AVAILABLE DATA |
'''
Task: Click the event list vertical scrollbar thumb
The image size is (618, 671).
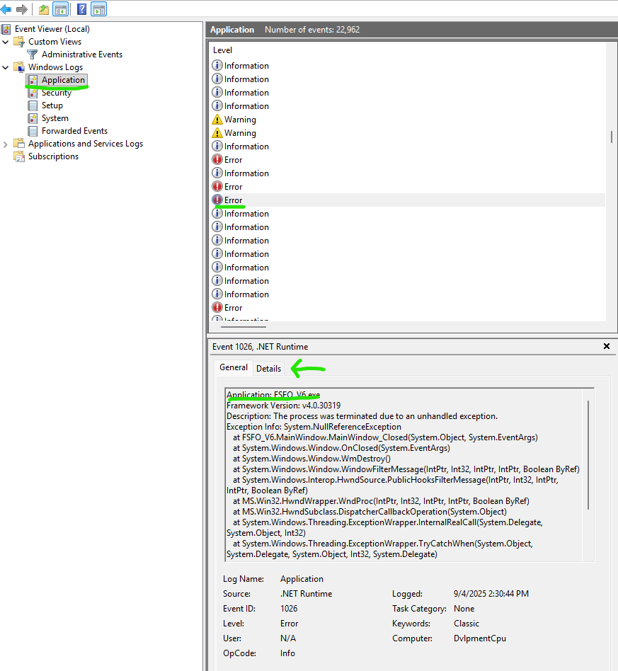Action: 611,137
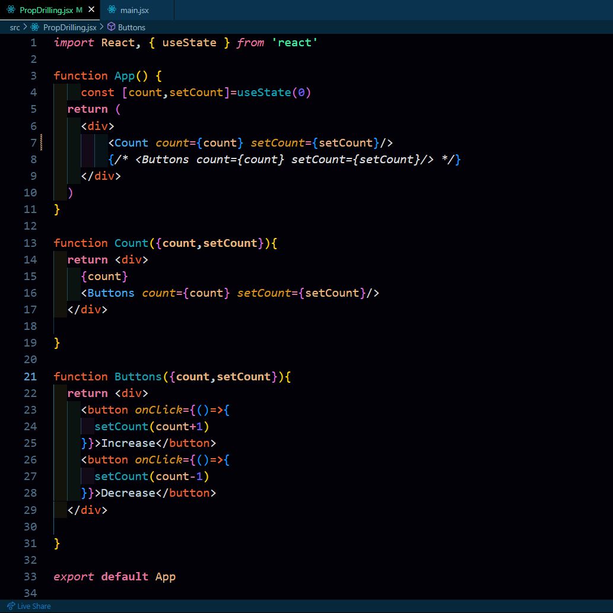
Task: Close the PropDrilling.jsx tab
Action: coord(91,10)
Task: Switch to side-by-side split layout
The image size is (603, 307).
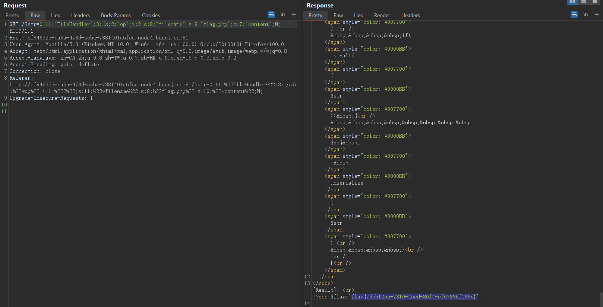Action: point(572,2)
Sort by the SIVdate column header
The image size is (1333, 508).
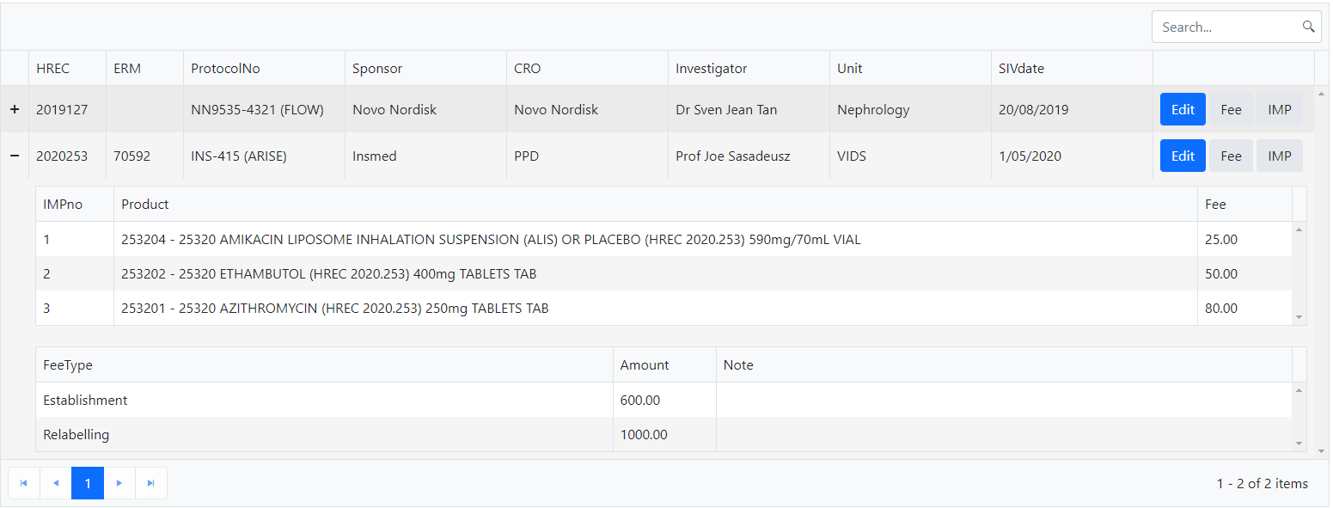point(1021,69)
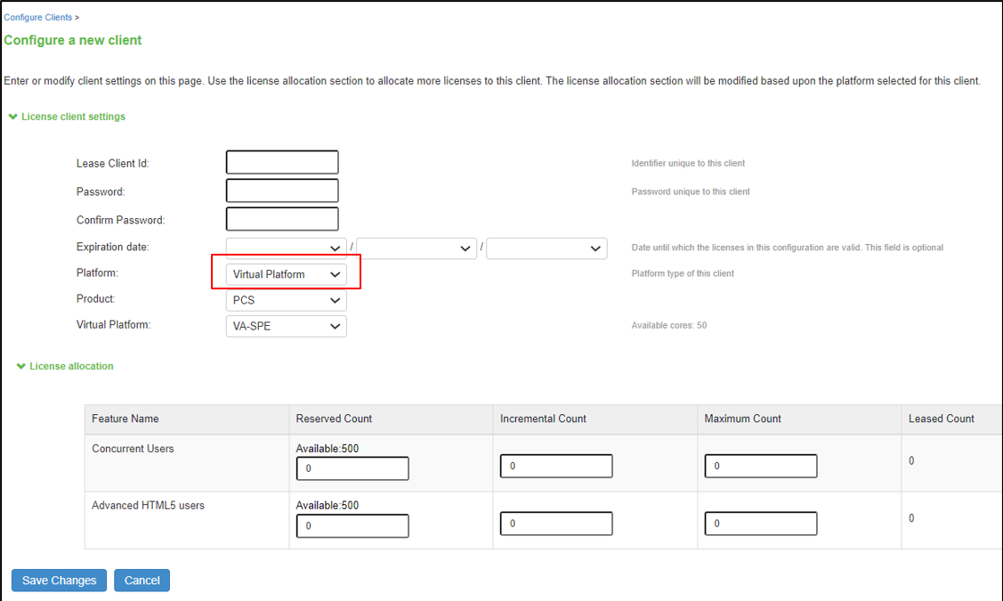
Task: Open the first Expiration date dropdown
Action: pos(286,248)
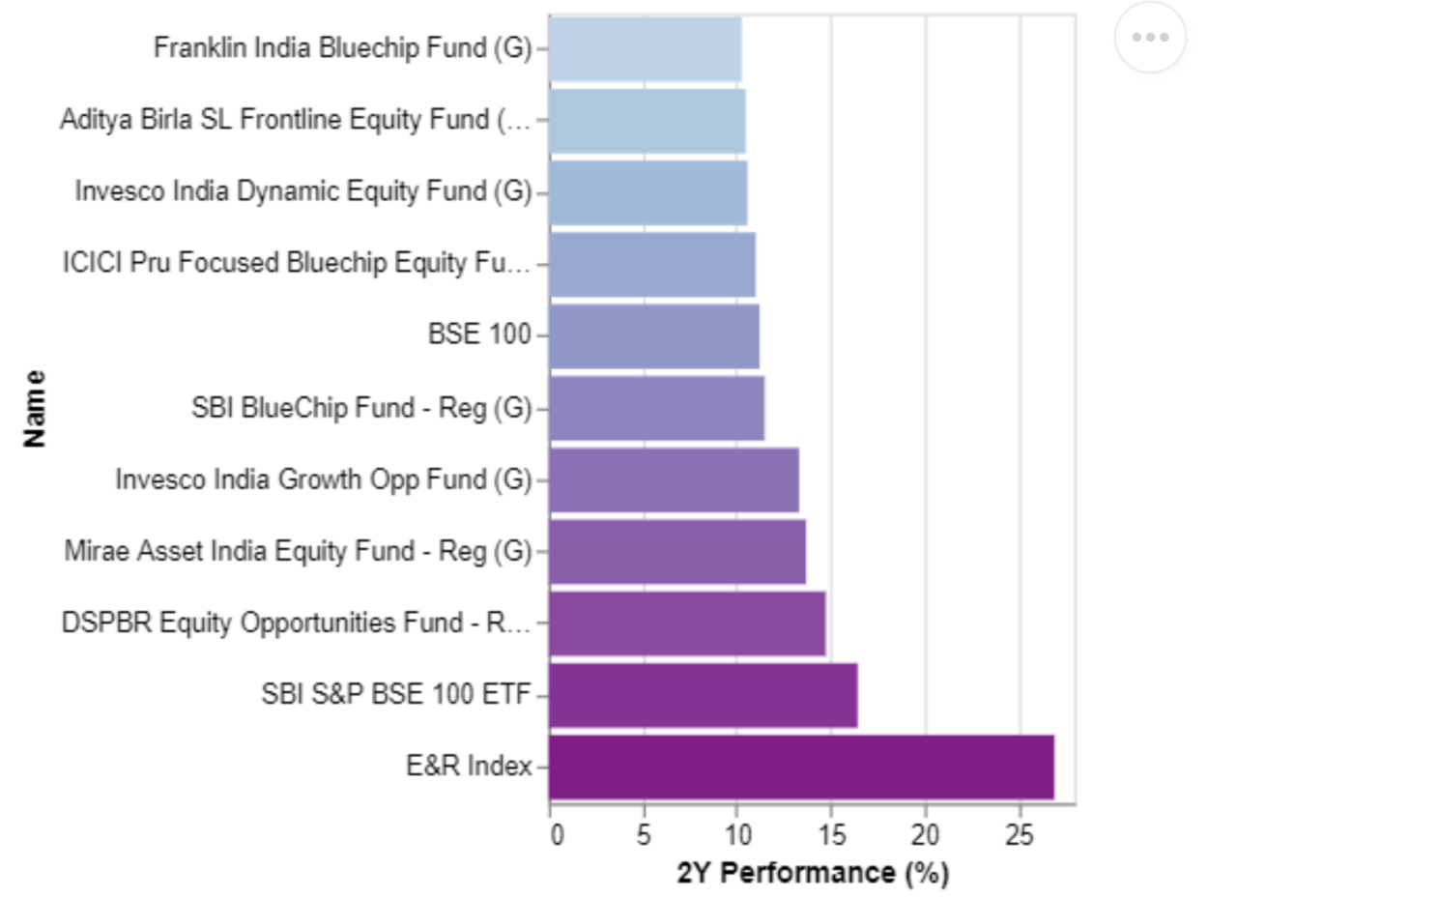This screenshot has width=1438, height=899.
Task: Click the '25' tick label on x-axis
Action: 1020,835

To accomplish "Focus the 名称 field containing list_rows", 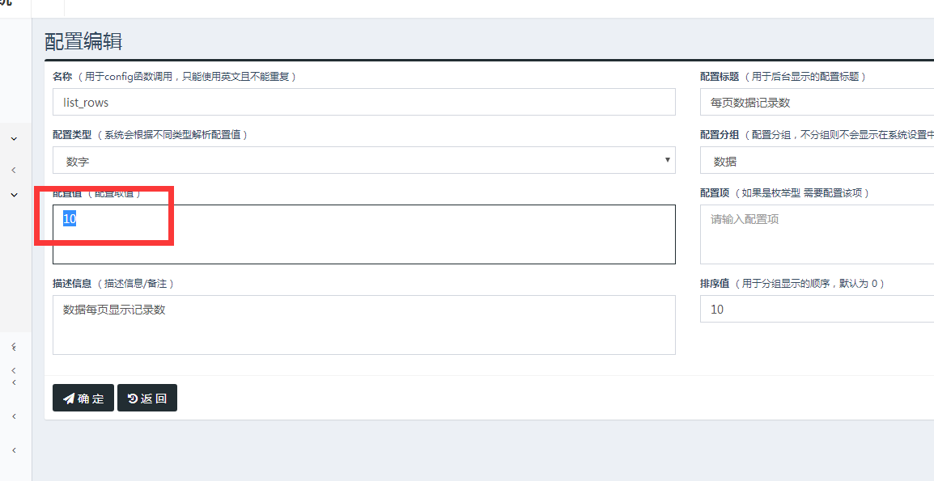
'''
INSTRUCTIONS FOR THE TASK |
An exact copy of all the data above is required; omit any pictures.

OUTPUT |
Task: Click the event list vertical scrollbar thumb
The image size is (618, 671).
Action: 611,137
Task: Close the PropDrilling.jsx tab
Action: coord(91,10)
Task: Switch to side-by-side split layout
The image size is (603, 307).
Action: point(572,2)
Sort by the SIVdate column header
The image size is (1333, 508).
point(1021,69)
Task: Open the first Expiration date dropdown
Action: pos(286,248)
This screenshot has width=1438, height=899.
Task: Click the '25' tick label on x-axis
Action: 1020,835

To accomplish "Focus the 名称 field containing list_rows", 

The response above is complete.